Written 6th November, 2014.
I am a human pin cushion. I have 8 dot shaped bruises covering my thighs and tummy from the daily heparin, I’m having regular acupuncture, because it is relaxing to lay in a darkened room and not be able to move, and now I’ve had a ‘flu jab, too. The ‘flu jab was today’s unexpected bonus, following our second good scan at Stoke Mandeville’s EPU.
I was honestly driving myself crazy with worry about this scan. So much so that strange superstitious thoughts were starting to get more mental air time than is considered sane. For example, does seeing a single magpie and then another, second single magpie make that two for joy or double the sorrow? Oh dear.

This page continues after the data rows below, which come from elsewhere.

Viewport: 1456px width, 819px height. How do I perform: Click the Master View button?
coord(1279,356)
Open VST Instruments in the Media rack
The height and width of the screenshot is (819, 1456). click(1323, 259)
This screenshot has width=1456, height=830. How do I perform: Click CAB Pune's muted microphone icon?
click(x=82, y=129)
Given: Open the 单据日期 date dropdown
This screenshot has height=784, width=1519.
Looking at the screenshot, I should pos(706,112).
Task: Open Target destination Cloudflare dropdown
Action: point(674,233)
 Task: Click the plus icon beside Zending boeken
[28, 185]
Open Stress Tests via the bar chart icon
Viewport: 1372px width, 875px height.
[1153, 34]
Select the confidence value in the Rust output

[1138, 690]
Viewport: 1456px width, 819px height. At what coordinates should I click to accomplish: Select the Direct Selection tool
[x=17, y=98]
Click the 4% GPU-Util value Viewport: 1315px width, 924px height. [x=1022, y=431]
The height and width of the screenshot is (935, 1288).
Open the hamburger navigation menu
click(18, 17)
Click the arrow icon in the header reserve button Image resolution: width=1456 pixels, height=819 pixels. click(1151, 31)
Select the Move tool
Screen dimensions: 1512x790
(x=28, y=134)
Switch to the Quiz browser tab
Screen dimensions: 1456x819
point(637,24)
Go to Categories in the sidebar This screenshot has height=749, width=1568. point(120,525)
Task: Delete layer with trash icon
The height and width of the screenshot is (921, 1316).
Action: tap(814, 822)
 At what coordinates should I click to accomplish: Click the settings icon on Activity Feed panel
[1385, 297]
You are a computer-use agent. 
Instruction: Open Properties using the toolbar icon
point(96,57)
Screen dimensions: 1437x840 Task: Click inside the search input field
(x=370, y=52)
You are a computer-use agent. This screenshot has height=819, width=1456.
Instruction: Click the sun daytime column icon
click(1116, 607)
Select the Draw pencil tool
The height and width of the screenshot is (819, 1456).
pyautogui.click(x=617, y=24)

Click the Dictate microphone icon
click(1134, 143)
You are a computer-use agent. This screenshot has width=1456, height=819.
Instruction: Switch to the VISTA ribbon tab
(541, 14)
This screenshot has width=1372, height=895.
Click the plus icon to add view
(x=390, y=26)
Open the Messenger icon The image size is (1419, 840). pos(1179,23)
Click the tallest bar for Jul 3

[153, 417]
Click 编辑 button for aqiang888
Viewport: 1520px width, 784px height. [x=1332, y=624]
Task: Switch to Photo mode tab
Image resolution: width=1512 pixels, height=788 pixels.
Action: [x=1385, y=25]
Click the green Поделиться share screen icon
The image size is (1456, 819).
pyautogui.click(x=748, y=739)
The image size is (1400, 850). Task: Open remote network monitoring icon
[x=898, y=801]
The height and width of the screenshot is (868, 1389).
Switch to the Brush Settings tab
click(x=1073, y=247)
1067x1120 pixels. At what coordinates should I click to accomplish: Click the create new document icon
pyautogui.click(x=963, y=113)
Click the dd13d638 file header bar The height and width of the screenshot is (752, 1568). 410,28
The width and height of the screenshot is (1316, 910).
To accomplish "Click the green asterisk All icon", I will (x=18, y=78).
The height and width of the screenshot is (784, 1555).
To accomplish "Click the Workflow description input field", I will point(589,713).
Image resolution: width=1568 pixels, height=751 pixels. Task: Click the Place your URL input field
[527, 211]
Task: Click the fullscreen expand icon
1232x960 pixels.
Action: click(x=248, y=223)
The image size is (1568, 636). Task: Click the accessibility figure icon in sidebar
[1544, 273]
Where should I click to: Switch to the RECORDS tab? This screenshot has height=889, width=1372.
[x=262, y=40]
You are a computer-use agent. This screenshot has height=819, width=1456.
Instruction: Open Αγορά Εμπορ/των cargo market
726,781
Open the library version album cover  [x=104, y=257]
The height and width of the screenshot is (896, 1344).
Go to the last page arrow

I had a moment of dread while we were waiting to be seen that convinced me that history was repeating itself. The sonographer from mc1 still works there and I saw her arrive. She’s probably lovely, but to me she is the harbinger of doom. Get a grip.
No tears in the examination room today, and, once again, the team are lovely. But there is a technical hic of some kind which causes the sonographer to say to herself ‘oh no, lost it again,’ ‘Unfortunate turn of phrase,’ I said. I bet she felt bad. I didn’t mean for her to, but the comment wouldn’t stay in.
She was very nice, though, and found the heartbeat straight away and showed us. Milestone #2. We’re relieved, but by no means confident, we’ve been here before and still lost it. But its a step in the right direction.
The ‘flu jab was a bonus and the midwife who did it asked us if we planned to have our baby at this hospital. We just kind of looked at each other… Baby? It still doesn’t really occur to us that all this jabbing and scanning and waiting might actually result in an actual baby one day. It makes me sad that this has happened, but we are the victims of circumstance.
Two weeks before my next scan. If I count that in pricks, that’s 14 injections and many more acupuncture needles. What a way to carry on, but carry on we do, until something makes us stop.